(Extracted records)
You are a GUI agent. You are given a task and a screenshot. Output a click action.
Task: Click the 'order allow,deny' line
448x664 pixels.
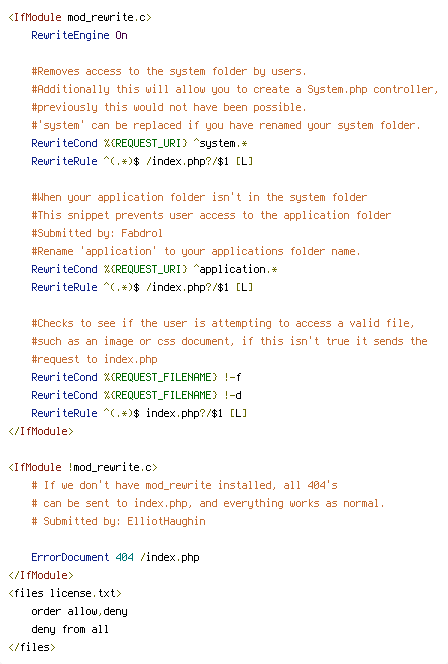pos(79,611)
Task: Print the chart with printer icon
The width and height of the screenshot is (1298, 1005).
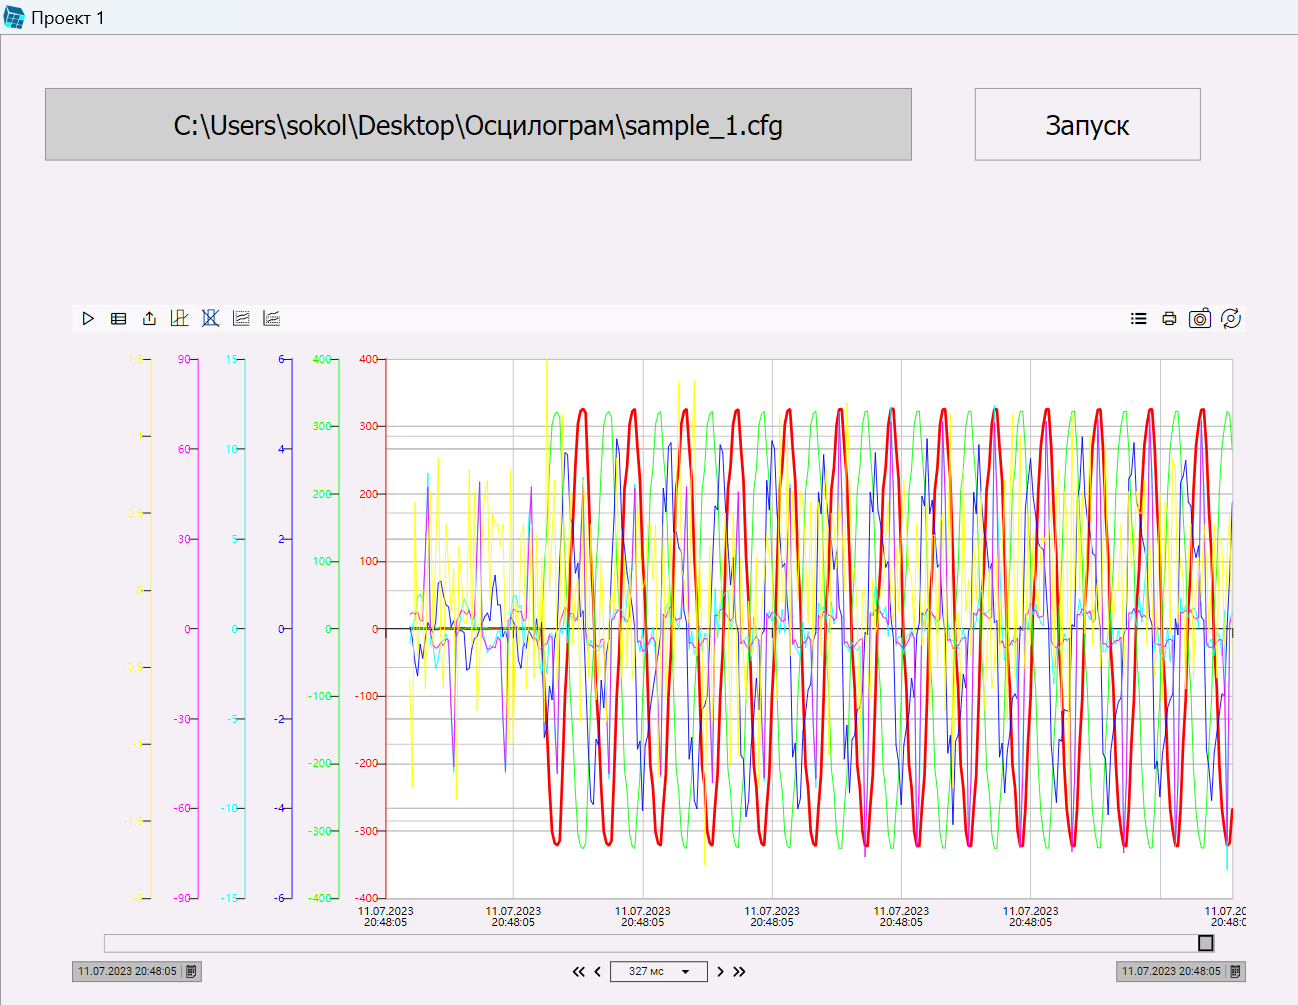Action: coord(1169,319)
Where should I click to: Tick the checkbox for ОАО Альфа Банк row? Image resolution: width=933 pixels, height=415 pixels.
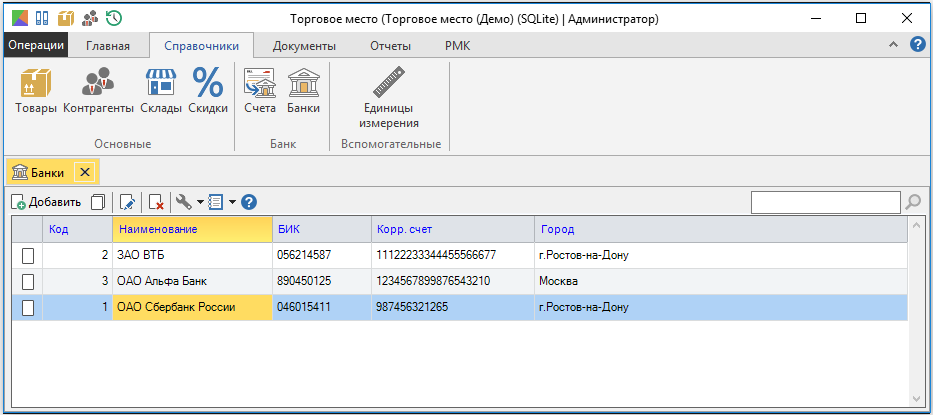[28, 281]
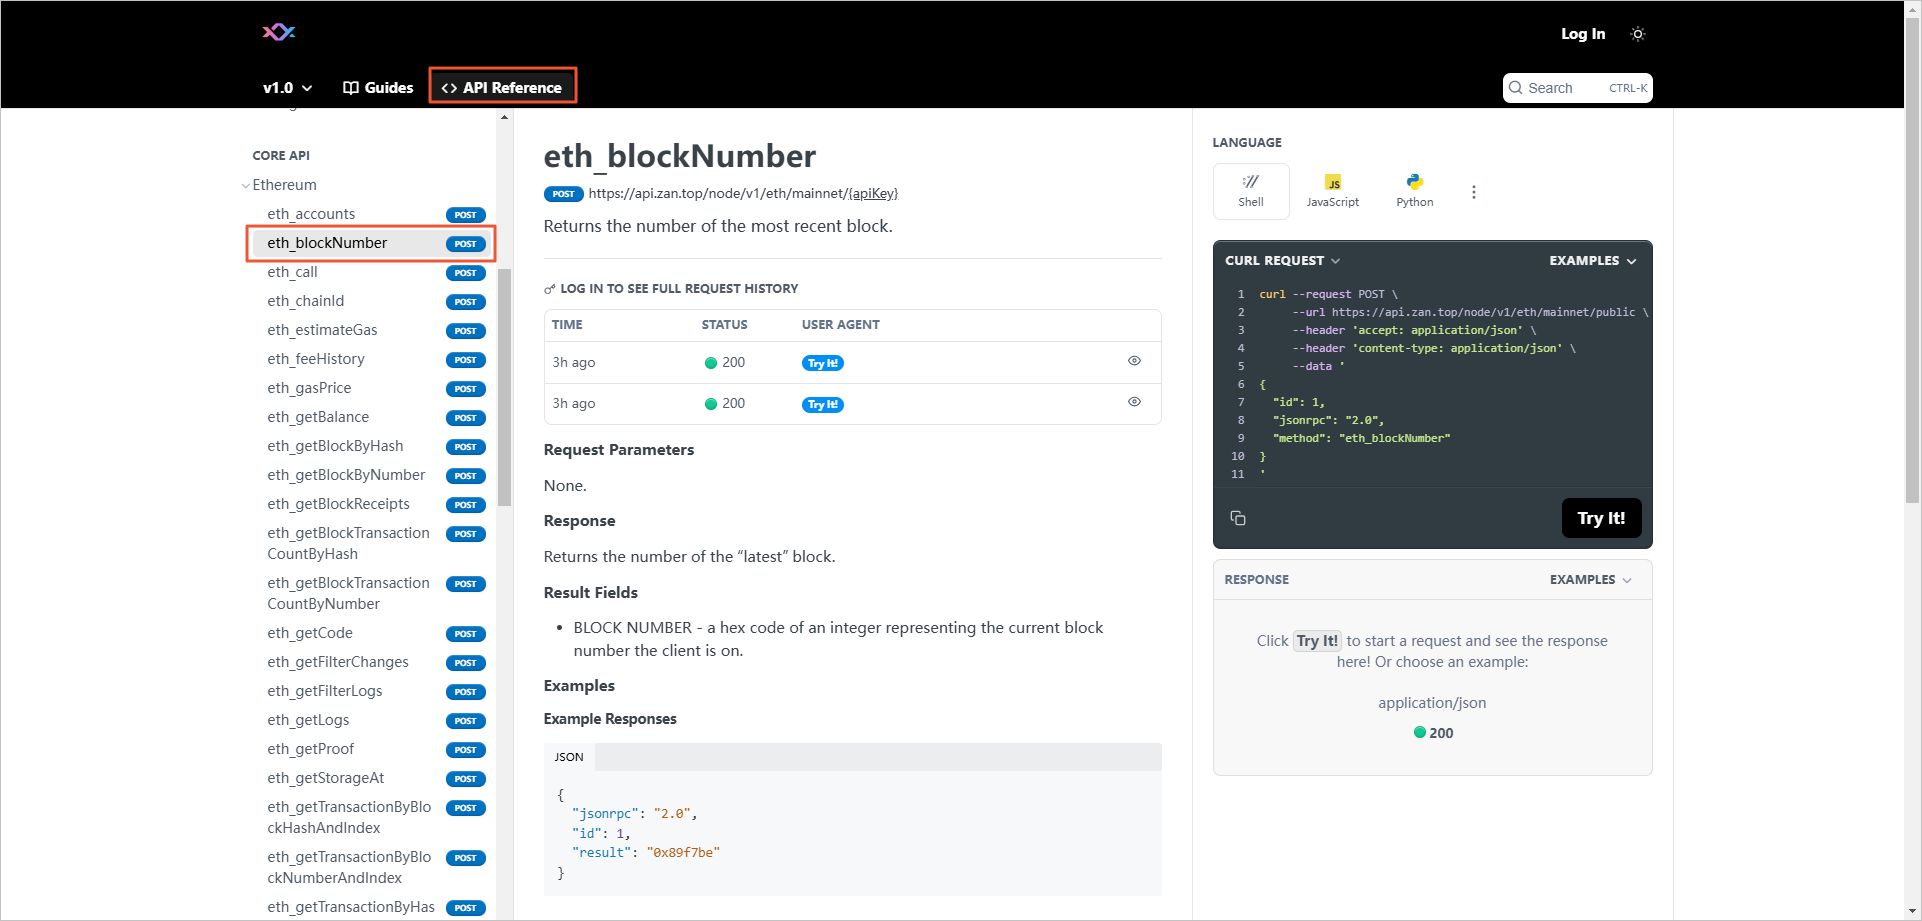Image resolution: width=1922 pixels, height=921 pixels.
Task: Select the 200 response example
Action: [1433, 733]
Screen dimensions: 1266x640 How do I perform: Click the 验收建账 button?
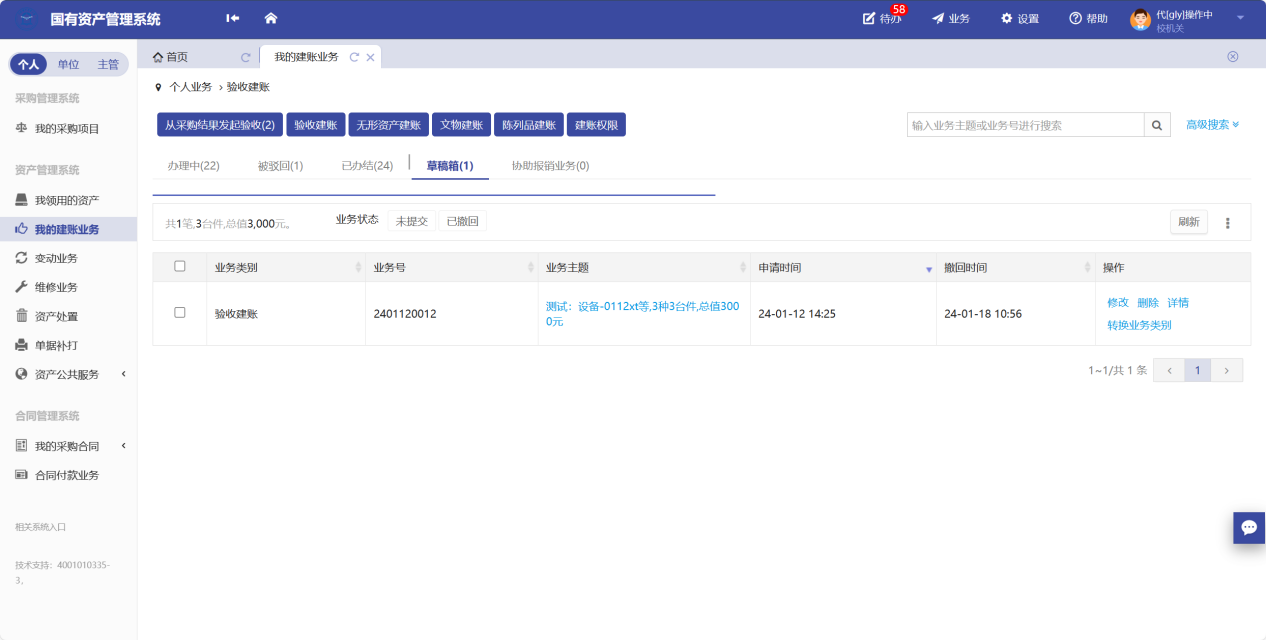(x=316, y=125)
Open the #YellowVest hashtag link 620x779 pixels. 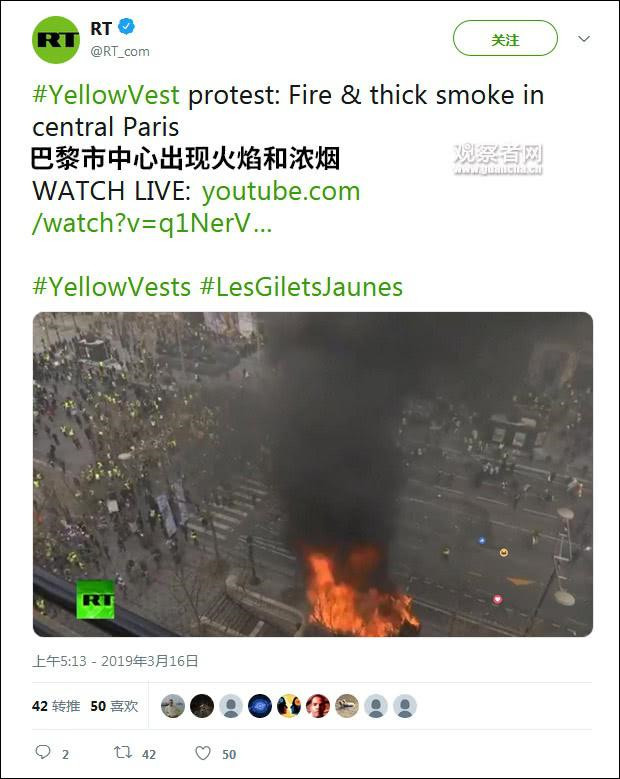click(106, 95)
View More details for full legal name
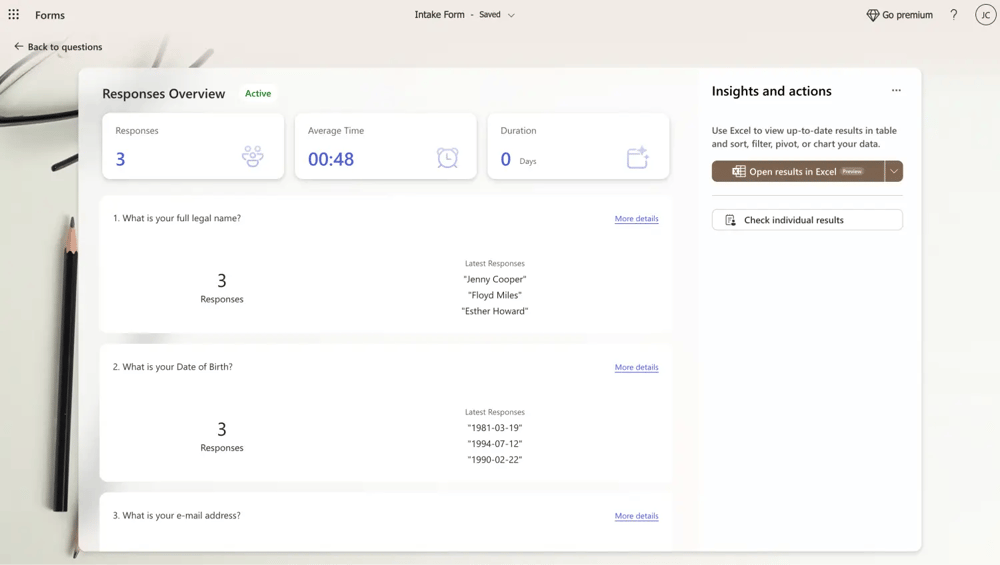Viewport: 1000px width, 565px height. [636, 218]
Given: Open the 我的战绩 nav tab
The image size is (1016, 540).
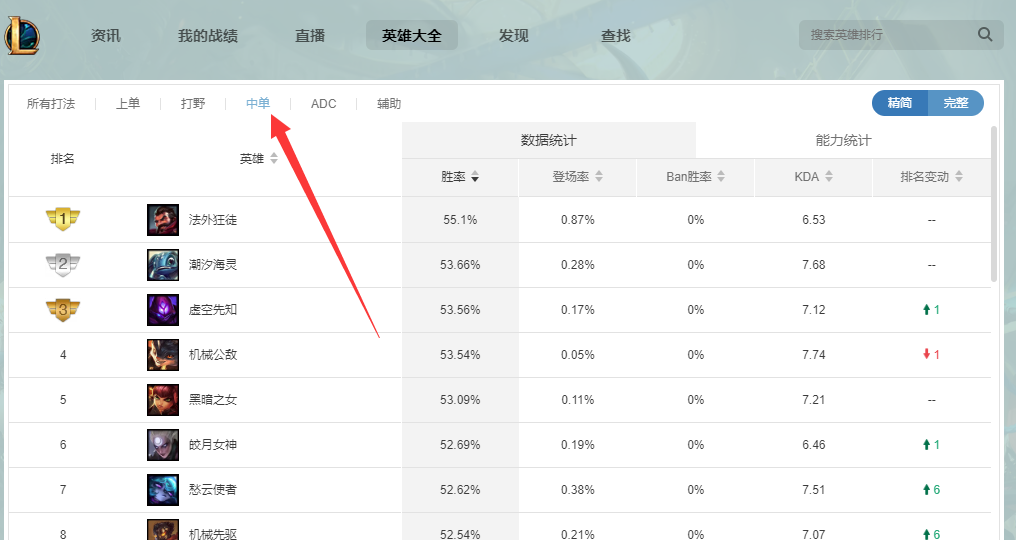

* _What needs to be done_
All lines from the one containing "Given: Open the 我的战绩 nav tab" through the end of the data are to be restated exactly, with nothing else and without the pictures.

* _Output of the task_
Given: Open the 我的战绩 nav tab
The image size is (1016, 540).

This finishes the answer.